In a sense, the New York region’s rail transportation has stalled out. New York City Transit and PATH cooperate only in a minimal sense of the word while the LIRR, Metro-North, New Jersey Transit and Amtrak would seemingly rather be caught dead than sharing or fighting together for precious funds and resources. So we’re left with infrastructure that doesn’t expand. We can add a few tunnels and some stations, but truly transformative projects do not happen.

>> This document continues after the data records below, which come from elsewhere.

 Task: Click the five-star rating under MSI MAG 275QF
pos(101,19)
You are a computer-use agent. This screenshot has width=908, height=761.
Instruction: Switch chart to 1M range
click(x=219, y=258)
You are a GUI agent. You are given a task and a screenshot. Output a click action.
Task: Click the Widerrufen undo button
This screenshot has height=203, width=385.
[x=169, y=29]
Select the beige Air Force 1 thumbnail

Recently, after years of talking about the ARC Tunnel and now a Gateway Tunnel, the region’s transit leaders have started to take notice of this problem, and MTA head Joe Lhota has begun to speak out against it. At the RPA’s conference earlier this week, he issued a call for unity. “Right now, we’re as Balkanized as you can possibly imagine,” he said. “We need to find a way to coordinate that.”
Transportation Nation’s Jim O’Grady had more:
New York Metropolitan Transportation Authority Chairman Joe Lhota told a conference of transportation professionals that the only hope for moving more people under the Hudson River between Manhattan and New Jersey is for the area’s commuter railroads to set aside their traditional enmity and work better together…

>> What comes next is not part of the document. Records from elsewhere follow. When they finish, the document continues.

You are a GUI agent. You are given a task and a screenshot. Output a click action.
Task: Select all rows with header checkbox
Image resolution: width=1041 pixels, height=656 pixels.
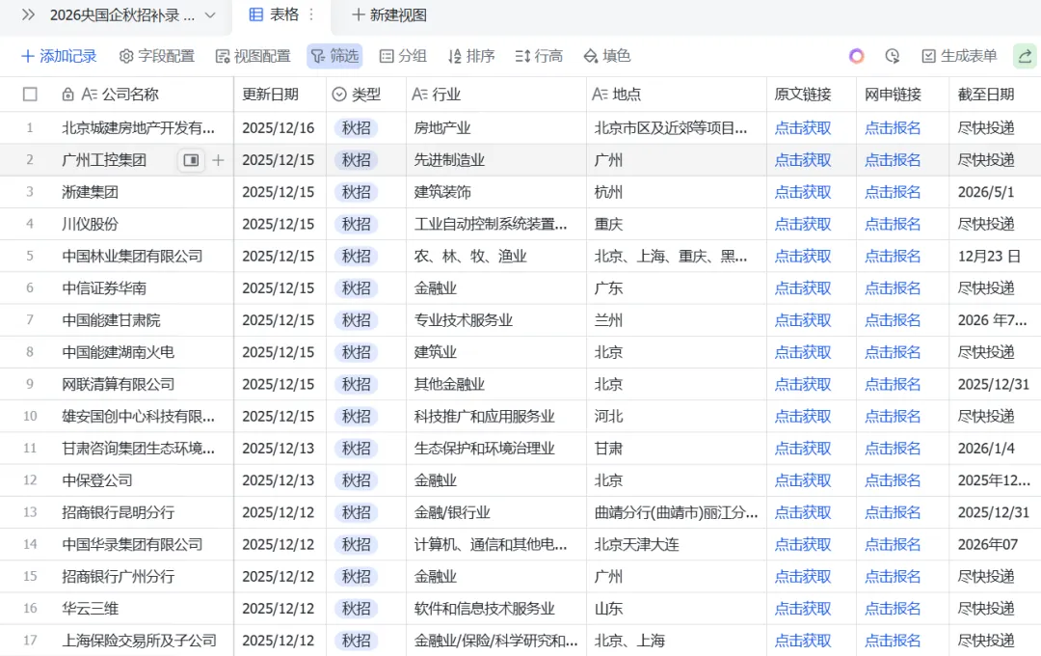point(30,94)
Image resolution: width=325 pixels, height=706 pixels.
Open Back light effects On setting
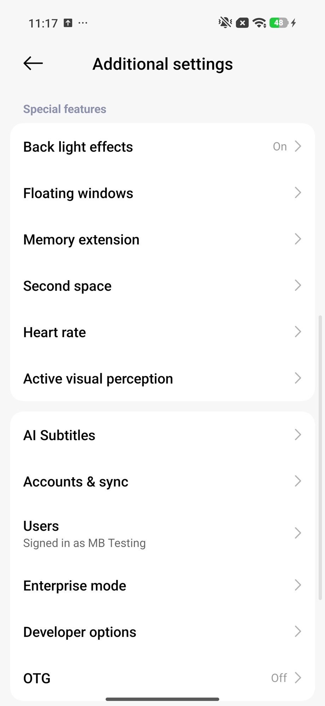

Lhota tossed out three ideas, each aimed at boosting capacity at Penn Station in Manhattan…He said the station’s 21 platforms should all be made to accommodate 10-car trains, which would mean lengthening some of them. He also said that the railroads using the station—Amtrak, New Jersey Transit and Long Island Rail Road—should do a better job of sharing platform and tunnel space…
Lhota’s third suggestion was the most ambitious. He said the three railroads—plus the MTA’s Metro-North line, which connects Manhattan to Connecticut and several downstate New York counties—should use each other’s tracks. In other words, trains should flow throughout the region in a way that sends them beyond their historic territory. For example, a train from Long Island could arrive in Penn Station and, instead of sitting idly until its scheduled return trip, move on to New Jersey. That way, trains would spend less time tying up platforms, boosting the station’s capacity.
For many transit advocates in the area, these are common-sense proposals that have been on the table for years, if not decades. Barring a new tunnel — and that may still be at least a decade away — these ideas may help alleviate some of the rail problems plaguing the area. The other problem, of course, is one of funding, and to that end, Lhota wants some political action as well.
“There’s been an absence of leadership on transportation in this country since the creation of the Port Authority,” he said. “I would imagine you know that both the president and former Governor Romney come to the New York metropolitan area and raise hundreds of millions of dollars. Not once is anybody talking to them while they’re in New York about the critical need for transportation. We’re losing that effort. So we may be losing this entire political campaign. We need to make it a big issue.”
If we want to see needed upgrades, improvements and expansions any time soon, that we do. That we do.